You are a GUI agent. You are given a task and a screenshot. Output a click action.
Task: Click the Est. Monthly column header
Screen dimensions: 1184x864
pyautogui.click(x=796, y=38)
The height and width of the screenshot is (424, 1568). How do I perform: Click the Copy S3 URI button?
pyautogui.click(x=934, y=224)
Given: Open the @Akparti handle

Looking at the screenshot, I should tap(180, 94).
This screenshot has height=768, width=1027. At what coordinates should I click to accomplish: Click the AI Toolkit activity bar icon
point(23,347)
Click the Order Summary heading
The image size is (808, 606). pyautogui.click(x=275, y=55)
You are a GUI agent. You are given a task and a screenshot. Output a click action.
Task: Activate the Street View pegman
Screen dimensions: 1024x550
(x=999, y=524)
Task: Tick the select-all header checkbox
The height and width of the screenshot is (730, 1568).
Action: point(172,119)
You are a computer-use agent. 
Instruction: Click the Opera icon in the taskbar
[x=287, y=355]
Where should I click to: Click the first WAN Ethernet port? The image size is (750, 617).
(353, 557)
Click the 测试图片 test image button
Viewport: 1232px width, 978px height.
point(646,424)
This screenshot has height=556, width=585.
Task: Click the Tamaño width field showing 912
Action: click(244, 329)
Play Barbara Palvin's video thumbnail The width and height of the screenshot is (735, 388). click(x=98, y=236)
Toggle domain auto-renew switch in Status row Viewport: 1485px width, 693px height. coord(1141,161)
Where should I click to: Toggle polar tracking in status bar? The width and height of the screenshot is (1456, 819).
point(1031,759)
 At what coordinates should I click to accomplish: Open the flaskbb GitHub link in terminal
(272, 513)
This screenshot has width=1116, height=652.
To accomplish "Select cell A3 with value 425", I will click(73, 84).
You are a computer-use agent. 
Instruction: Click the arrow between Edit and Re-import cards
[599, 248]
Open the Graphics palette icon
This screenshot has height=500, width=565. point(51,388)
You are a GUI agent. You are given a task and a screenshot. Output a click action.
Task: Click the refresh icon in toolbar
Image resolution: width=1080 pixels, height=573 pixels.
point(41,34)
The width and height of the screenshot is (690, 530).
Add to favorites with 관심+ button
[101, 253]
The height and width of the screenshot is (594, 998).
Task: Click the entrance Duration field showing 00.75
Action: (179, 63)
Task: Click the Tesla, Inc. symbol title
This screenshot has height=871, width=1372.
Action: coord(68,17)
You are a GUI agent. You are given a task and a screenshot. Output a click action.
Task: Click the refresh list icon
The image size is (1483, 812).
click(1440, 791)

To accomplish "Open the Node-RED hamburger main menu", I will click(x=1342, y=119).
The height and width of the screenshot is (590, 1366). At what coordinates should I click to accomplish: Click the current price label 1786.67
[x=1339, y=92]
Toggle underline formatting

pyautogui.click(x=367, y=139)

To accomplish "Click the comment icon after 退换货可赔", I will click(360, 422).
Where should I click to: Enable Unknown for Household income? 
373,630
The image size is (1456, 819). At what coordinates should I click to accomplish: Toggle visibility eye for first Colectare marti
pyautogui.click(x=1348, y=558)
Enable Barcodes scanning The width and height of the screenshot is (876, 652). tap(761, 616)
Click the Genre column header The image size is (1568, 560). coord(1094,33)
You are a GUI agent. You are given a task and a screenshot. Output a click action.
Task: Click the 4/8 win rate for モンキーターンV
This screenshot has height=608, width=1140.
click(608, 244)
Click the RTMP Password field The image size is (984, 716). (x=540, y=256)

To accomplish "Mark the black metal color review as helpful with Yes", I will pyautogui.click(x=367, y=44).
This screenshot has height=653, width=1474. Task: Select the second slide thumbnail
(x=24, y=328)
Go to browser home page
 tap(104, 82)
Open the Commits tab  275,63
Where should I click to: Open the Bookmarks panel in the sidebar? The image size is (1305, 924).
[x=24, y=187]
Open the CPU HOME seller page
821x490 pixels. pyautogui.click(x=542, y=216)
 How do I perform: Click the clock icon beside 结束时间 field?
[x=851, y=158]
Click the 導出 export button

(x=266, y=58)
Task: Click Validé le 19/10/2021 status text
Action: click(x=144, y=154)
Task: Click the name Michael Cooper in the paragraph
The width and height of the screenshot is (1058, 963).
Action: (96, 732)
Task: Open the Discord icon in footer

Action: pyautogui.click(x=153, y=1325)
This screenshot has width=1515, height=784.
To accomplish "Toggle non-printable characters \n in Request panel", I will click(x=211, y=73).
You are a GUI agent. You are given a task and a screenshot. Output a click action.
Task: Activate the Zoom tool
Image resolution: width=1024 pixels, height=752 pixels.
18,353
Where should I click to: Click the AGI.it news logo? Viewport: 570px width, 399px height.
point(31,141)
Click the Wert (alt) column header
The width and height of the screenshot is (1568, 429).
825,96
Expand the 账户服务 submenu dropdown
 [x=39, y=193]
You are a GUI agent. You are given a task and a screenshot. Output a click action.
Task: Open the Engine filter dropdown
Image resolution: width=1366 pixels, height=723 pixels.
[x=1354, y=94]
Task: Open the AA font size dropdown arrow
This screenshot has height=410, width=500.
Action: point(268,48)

____________________

§ Written request
Return the lines verbatim from the first one through the line containing "Looking at the", including both.

§ Worked solution
You are a GUI agent. You are given a task and a screenshot. Output a click action.
Task: Click the Est. Monthly column header
Screen dimensions: 1184x864
pyautogui.click(x=796, y=38)
The height and width of the screenshot is (424, 1568). How do I perform: Click the Copy S3 URI button?
pyautogui.click(x=934, y=224)
Given: Open the @Akparti handle

Looking at the screenshot, I should tap(180, 94).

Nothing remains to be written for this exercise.